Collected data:

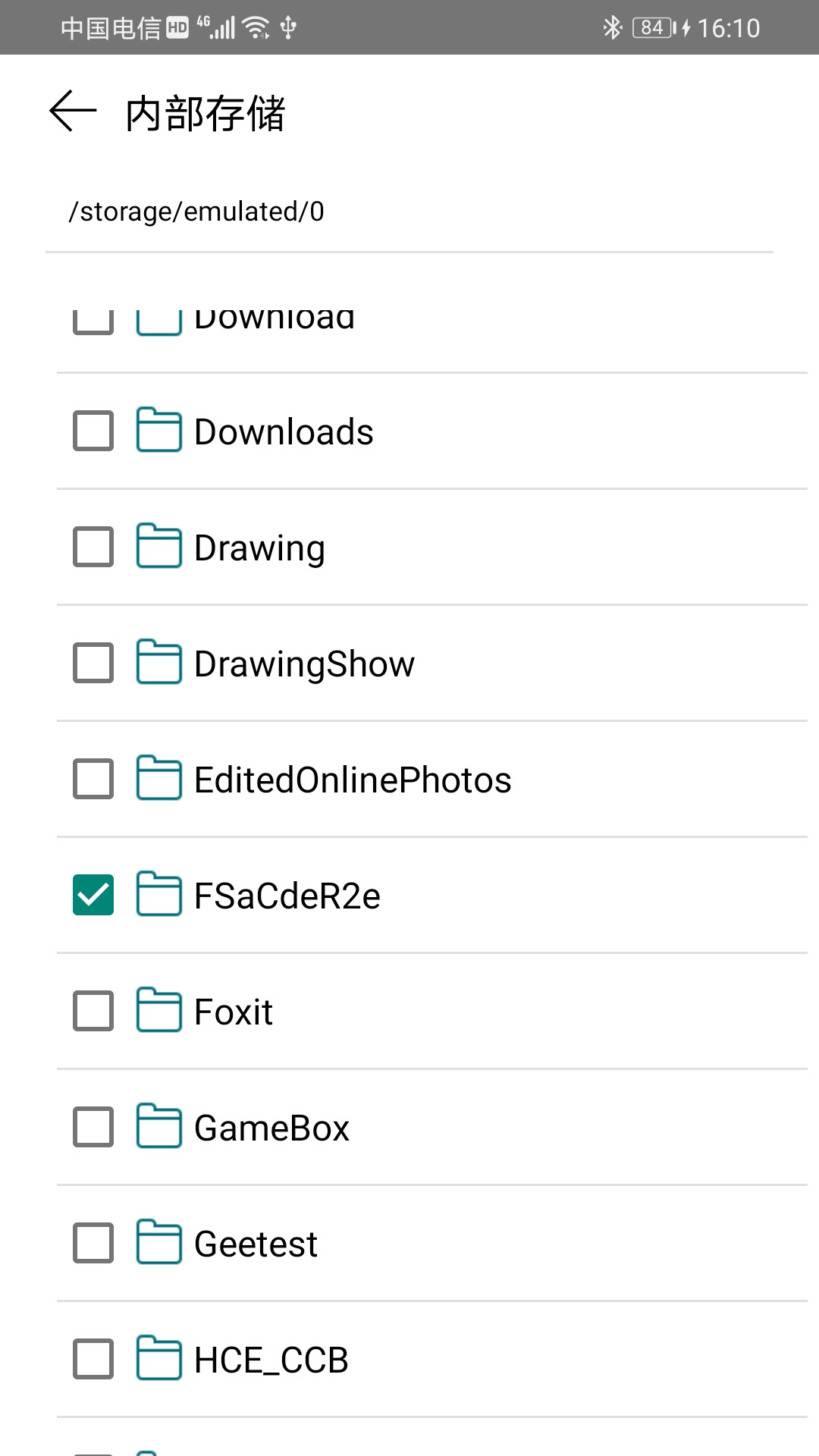Enable the GameBox checkbox
Image resolution: width=819 pixels, height=1456 pixels.
pos(93,1127)
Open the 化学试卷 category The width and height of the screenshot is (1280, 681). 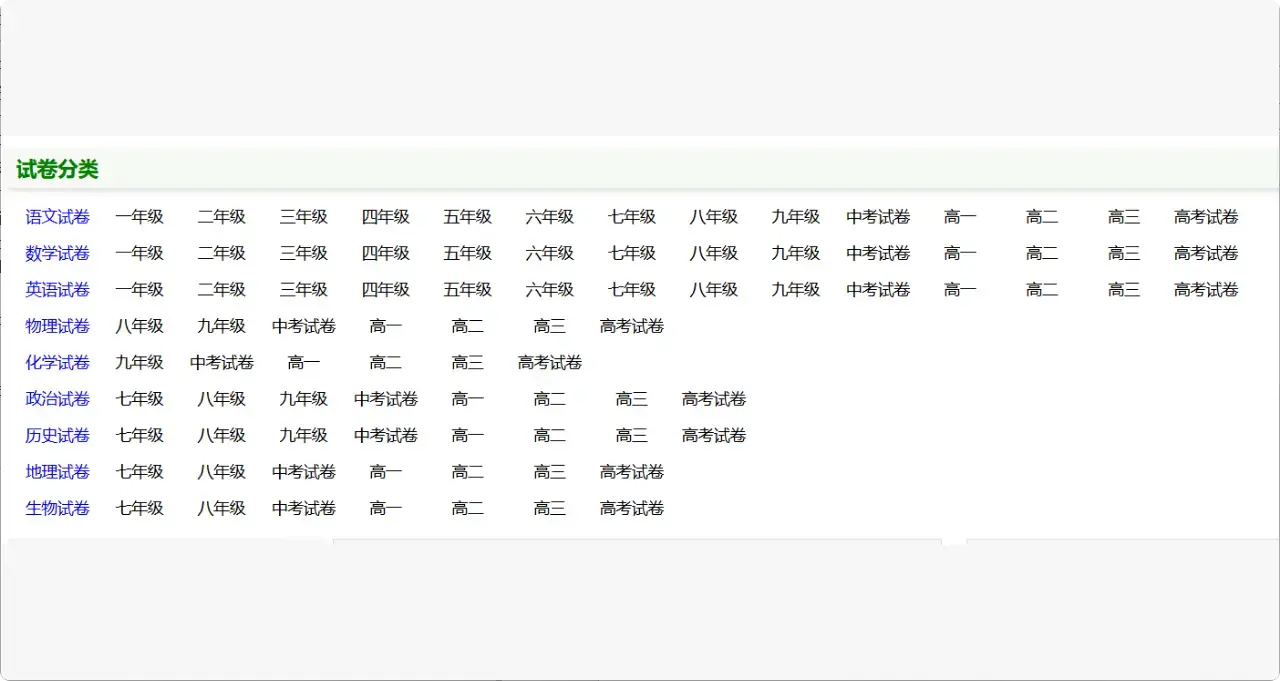tap(57, 362)
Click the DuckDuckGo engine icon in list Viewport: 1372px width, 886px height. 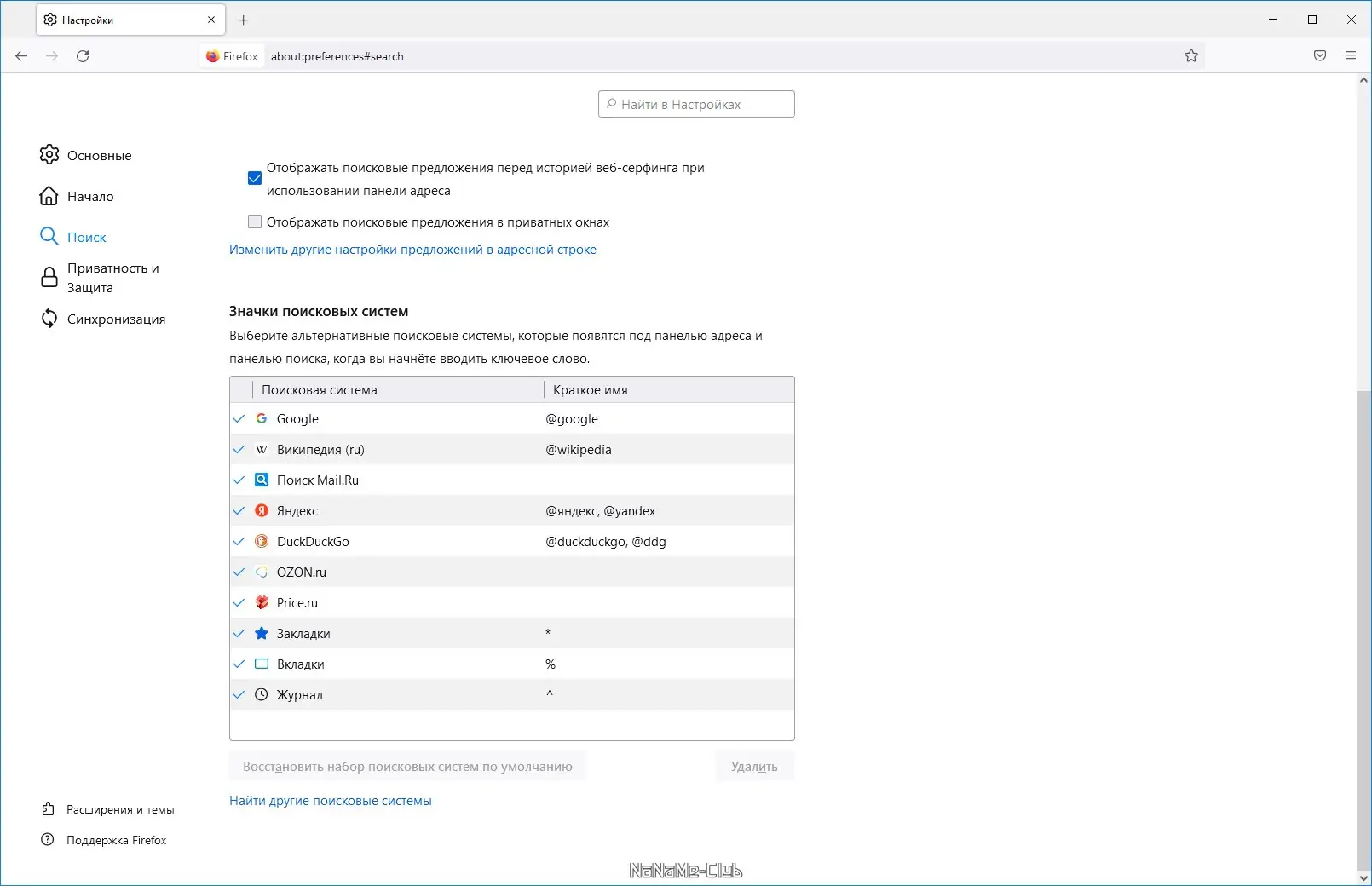pos(262,542)
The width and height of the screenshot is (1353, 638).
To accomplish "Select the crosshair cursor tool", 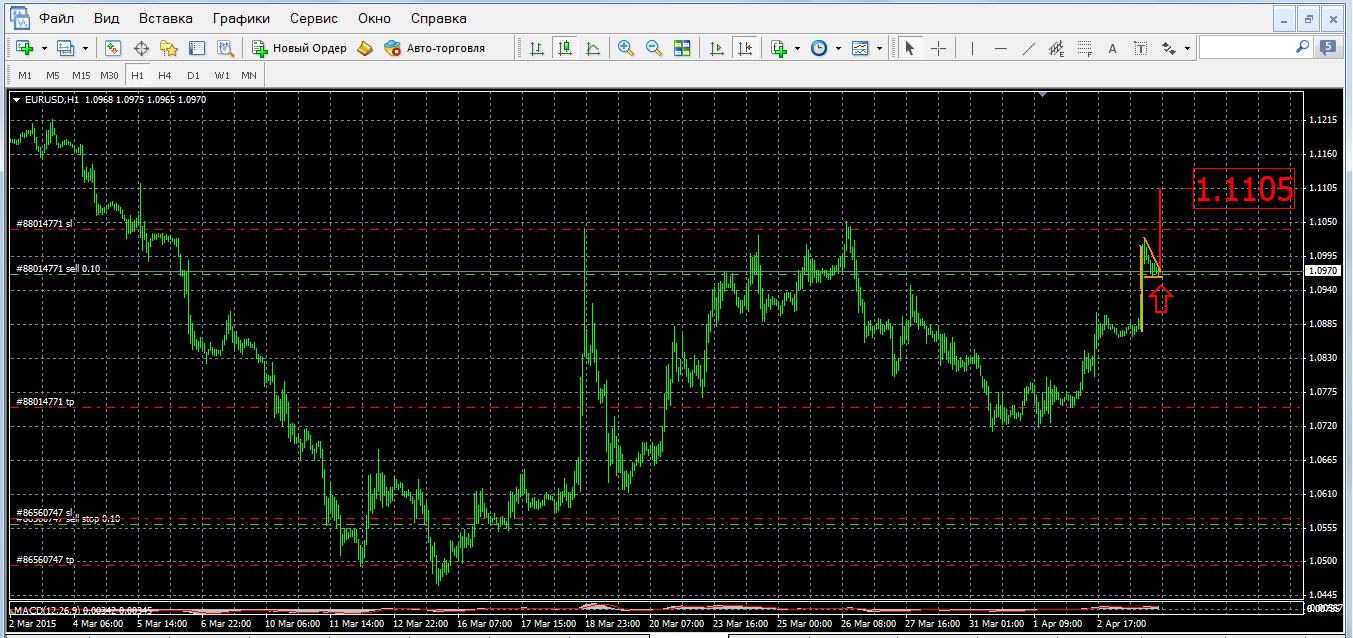I will [x=939, y=48].
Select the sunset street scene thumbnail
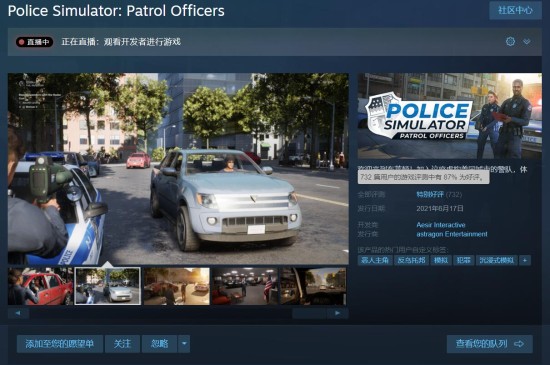The height and width of the screenshot is (365, 550). click(176, 286)
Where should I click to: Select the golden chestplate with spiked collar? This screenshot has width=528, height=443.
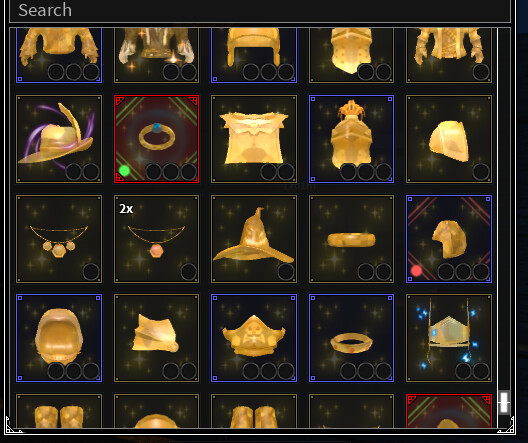pyautogui.click(x=254, y=139)
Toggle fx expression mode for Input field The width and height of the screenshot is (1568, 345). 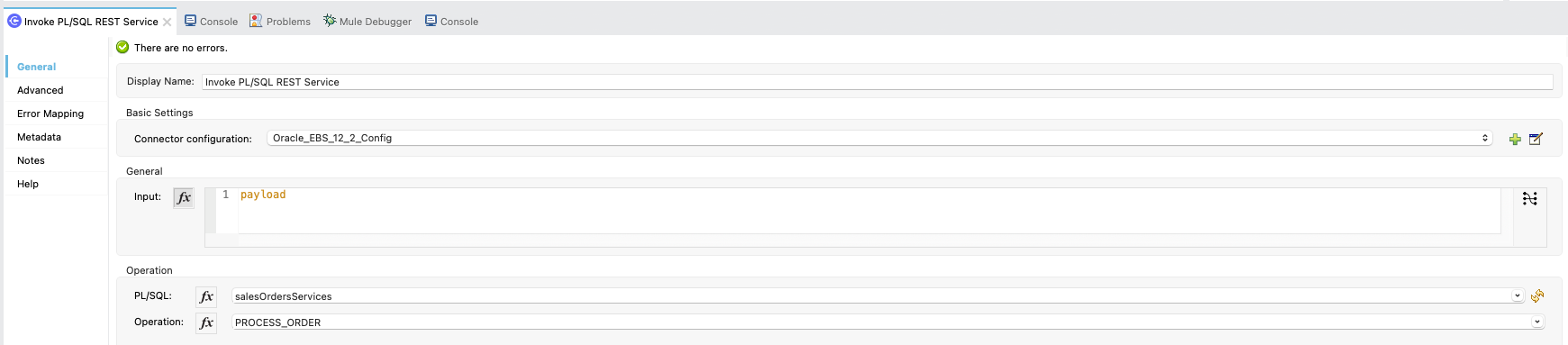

** PROBLEM TO WORK ON **
The lines to be quoted run from the line containing "Where should I" through the end of the entries above, both included; quote them exactly and leave out any pictures.

** COMPLETED TASK **
Where should I click to: Select the golden chestplate with spiked collar? This screenshot has width=528, height=443.
pyautogui.click(x=254, y=139)
Toggle fx expression mode for Input field The width and height of the screenshot is (1568, 345). 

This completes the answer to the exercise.